@Nick's comments cover all of the bases, but do you really need to offer discounts?
Maybe you could make clear that you provide free consultations or are willing to spend a certain amount of time on a pitch/proposal on a 'no-win/no-fee' basis. You could also offer your customers 'back-handers' for getting new business from another company for you, however, 'back-handers' will need to be sold a bit fluffier than that even if it amounts to the same thing.
For introduction, you can write articles that focus on trends in graphics/web design plus topics that always interest people, e.g. what new colours are 'in' for the next season. Hopefully such content will encourage your customers to be inspired, maybe inspired enough to come to you with some new work.
There is no harm in repeating what-your-basic-business-offering is. Hopefully you understand the 'pain' of your customers and offer them 'pain-free' ways to achieve their goals. Learn to understand what most people hate about how website projects are delivered and write with a pre-emptive response to that.
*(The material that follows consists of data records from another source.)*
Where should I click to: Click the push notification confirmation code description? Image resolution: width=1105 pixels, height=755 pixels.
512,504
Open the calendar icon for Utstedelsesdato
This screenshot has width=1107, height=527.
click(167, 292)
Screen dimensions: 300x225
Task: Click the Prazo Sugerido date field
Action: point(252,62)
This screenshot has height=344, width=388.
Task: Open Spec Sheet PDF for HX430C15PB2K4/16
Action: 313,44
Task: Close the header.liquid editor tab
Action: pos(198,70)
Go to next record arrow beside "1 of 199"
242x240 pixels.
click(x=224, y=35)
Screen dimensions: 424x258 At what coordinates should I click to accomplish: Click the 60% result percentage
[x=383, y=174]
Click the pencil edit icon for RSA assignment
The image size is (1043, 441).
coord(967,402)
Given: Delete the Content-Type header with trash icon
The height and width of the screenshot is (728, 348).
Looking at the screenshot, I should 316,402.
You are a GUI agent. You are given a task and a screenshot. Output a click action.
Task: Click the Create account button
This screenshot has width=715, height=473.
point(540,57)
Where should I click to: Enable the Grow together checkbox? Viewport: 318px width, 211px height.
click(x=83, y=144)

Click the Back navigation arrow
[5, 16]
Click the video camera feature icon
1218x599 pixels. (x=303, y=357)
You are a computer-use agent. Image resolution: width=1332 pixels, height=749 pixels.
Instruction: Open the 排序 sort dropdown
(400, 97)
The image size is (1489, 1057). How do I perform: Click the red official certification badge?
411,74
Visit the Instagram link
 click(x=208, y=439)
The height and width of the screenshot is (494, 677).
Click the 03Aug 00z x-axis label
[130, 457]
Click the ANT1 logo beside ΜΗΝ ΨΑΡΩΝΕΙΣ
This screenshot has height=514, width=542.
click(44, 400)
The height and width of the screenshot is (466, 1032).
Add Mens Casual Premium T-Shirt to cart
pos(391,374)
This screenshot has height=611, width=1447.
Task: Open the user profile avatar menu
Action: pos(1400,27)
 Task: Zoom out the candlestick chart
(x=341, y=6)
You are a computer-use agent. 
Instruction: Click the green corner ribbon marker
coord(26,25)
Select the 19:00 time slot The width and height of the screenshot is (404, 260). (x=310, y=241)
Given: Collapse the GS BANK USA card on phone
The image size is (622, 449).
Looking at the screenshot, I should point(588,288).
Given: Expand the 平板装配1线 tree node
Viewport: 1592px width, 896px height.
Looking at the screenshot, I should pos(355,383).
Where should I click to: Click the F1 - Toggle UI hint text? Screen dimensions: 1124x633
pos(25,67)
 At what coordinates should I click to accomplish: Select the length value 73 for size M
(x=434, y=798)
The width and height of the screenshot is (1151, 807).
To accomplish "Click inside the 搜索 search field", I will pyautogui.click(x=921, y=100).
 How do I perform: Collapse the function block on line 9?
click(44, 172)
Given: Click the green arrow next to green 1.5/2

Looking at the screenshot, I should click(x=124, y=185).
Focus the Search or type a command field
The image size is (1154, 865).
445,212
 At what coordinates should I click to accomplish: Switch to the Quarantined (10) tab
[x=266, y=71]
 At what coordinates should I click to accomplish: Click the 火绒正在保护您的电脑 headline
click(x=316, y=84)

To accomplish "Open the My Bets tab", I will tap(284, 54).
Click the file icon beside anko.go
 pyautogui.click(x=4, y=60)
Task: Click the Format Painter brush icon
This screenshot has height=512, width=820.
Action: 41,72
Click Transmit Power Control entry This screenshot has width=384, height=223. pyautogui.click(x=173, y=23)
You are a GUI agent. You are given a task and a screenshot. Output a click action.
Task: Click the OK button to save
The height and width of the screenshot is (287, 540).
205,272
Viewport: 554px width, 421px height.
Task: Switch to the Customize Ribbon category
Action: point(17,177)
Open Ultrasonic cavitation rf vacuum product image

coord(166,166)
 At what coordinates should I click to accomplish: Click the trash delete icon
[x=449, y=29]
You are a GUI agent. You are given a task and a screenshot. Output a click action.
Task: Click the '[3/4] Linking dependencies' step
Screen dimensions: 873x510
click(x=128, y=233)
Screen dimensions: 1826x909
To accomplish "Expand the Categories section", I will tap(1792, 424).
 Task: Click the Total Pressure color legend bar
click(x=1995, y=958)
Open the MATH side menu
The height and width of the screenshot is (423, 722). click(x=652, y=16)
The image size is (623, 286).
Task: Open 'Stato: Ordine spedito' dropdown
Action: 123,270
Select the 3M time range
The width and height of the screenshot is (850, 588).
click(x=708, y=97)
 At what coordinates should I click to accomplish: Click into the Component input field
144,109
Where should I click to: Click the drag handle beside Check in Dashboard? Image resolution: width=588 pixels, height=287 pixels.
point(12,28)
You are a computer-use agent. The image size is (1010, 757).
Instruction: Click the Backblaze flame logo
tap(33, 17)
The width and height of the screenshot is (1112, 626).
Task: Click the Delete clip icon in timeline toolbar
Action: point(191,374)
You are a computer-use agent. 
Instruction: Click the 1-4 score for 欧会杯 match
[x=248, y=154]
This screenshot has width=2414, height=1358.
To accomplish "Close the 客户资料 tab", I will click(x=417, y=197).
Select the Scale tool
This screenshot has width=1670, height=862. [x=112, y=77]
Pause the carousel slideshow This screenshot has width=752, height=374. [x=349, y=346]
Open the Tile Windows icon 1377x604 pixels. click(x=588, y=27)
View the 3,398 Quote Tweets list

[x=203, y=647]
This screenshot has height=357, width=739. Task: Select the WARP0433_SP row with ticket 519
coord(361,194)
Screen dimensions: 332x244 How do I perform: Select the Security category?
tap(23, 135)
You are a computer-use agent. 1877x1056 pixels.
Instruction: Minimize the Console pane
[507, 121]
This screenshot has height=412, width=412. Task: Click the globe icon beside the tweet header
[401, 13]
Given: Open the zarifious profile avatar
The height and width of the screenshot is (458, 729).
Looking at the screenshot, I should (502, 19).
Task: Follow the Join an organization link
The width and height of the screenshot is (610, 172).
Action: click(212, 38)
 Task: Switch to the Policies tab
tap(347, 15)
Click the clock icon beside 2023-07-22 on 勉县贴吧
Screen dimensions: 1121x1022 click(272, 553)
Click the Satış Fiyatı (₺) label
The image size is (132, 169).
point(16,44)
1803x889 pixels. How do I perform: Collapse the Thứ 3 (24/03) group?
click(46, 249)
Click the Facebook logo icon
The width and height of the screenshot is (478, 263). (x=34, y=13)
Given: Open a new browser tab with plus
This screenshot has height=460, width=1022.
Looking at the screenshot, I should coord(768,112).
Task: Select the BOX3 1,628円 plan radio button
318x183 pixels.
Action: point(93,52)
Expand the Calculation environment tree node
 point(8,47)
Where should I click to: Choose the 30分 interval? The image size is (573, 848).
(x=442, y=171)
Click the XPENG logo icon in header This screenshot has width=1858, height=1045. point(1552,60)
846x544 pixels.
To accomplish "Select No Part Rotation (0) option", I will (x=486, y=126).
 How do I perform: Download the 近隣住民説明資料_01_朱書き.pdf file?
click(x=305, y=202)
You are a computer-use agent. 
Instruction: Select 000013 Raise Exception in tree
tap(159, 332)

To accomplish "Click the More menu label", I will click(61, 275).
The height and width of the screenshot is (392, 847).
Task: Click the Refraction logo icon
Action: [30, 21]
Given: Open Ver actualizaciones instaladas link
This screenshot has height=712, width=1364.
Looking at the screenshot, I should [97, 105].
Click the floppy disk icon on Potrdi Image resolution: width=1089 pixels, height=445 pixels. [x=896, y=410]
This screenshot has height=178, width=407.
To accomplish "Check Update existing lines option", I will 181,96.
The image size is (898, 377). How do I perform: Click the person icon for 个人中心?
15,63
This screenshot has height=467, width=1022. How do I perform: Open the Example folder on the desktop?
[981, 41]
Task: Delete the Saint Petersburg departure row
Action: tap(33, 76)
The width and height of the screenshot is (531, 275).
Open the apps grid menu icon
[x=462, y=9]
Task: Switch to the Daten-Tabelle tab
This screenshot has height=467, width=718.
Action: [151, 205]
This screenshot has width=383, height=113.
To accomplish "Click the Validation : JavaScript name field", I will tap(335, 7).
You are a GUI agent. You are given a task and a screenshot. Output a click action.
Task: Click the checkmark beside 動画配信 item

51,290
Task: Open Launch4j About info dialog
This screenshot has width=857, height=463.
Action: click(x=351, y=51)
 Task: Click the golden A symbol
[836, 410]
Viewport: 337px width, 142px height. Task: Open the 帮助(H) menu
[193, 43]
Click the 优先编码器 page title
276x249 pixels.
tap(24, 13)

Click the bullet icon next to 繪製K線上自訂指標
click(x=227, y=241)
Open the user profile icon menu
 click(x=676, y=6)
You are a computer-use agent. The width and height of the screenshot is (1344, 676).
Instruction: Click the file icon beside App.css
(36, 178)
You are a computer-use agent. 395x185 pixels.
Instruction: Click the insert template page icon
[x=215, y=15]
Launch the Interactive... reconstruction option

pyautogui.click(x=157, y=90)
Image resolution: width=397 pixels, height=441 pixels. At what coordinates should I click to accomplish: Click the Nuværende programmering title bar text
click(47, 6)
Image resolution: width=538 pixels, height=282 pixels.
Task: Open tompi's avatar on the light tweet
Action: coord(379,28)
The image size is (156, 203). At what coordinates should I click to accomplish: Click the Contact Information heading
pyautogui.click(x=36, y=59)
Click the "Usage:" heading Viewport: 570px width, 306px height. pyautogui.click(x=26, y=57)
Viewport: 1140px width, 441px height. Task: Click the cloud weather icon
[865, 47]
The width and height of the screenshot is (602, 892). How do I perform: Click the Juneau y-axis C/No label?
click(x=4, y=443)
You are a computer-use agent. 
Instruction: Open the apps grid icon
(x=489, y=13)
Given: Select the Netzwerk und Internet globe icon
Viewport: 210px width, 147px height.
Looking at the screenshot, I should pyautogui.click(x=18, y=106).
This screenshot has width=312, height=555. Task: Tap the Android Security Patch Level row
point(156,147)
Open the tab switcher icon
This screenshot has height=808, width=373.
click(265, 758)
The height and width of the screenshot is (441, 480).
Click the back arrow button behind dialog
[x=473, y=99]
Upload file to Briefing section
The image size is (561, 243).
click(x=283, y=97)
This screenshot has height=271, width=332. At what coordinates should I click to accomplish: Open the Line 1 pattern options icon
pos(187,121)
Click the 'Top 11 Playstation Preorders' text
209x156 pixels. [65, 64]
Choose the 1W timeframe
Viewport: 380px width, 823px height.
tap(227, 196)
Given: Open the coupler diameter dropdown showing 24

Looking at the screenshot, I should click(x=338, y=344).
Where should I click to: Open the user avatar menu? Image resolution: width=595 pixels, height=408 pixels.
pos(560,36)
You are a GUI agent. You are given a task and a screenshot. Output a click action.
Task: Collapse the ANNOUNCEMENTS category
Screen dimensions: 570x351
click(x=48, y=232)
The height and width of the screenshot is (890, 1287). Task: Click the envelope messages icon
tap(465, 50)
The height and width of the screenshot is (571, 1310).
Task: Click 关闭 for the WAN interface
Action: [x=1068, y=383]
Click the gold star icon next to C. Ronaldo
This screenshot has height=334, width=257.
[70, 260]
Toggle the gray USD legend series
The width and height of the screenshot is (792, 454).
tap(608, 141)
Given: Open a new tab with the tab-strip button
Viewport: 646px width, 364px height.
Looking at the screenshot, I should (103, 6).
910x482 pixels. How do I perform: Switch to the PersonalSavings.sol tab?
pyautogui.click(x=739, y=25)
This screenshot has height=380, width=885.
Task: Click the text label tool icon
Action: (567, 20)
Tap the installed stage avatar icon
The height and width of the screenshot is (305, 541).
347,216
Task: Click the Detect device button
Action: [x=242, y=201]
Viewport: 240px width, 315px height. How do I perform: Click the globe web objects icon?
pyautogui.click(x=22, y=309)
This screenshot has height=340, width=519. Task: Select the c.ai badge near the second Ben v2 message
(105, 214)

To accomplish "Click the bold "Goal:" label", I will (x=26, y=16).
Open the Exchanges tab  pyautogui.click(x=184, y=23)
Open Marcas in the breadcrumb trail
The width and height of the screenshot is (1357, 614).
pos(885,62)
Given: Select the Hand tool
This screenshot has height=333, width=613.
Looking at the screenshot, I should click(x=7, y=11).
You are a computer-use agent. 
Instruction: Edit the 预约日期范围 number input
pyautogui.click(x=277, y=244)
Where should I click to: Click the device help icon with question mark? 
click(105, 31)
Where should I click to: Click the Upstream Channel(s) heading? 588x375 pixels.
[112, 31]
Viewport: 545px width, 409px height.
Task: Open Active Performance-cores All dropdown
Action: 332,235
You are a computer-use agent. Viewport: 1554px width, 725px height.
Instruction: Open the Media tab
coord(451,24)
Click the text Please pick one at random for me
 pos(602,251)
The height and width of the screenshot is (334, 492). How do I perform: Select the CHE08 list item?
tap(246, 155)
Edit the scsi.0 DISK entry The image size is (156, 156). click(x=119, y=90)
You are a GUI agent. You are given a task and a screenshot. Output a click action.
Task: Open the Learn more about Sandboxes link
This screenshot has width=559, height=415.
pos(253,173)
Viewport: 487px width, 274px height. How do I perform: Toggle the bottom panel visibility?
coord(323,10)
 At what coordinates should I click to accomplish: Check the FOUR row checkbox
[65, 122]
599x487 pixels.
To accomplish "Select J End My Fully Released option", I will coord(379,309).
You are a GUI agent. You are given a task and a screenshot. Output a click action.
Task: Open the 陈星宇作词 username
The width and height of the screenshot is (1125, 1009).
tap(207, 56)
Truth is that most companies have a loath-hate relationship with 'web developers' so there are plenty of opportunities out there for the picking.
Must-have technological extras that play on 'FUD' could also be a sales 'in'. Adding microformats to a site is a very good idea if you want sensible search rankings, SPF records on emails to make sure emails get read is another idea, albeit outside the 'design remit'.
This sort of content widens your newsletter to a business audience, these smaller tasks also give your customers an opportunity to work with you on something that is manageable and not of great risk. If you can turn around a client's email 'always ending up in SPAM' they will be grateful to you and you will have that element of trust. You will also show you don't just do pretty web-pages, you also can do things more pertinent to their business needs.
Through delivering one of your normal design projects, you will learn and master a topic or two. At the end you can write it up succinctly as only someone that understands their stuff can. If you can then confer this gift of knowledge onto your customer base then the penny will drop, they may understand a topic that has eluded them for some time.
An example topic is site migration, what needs doing before and after go-live. Again, this will make the impossible (moving website) seem possible.
With your language you can talk up to your audience, to 'raise their intellect' during the reading of your newsletter, not to talk down, or dumb down. Note that the best writing does not use the biggest words, so hone your prose and make sure there are no errors.
I imagine you will be wanting to impress with design. Get your newsletter looking the part so that your abilities in this area are implicitly stated.
It goes without saying that nobody will read your newsletter if the subject is no good. The subject is only there to get people to open your newsletter, it does not have to have any relevance to the content, so long as you qualify it somehow. You need not stoop to tabloid style headlines (e.g. "Freddie Starr Ate My Hamster") but you should be thinking on the same lines - what is going to make people want to read this?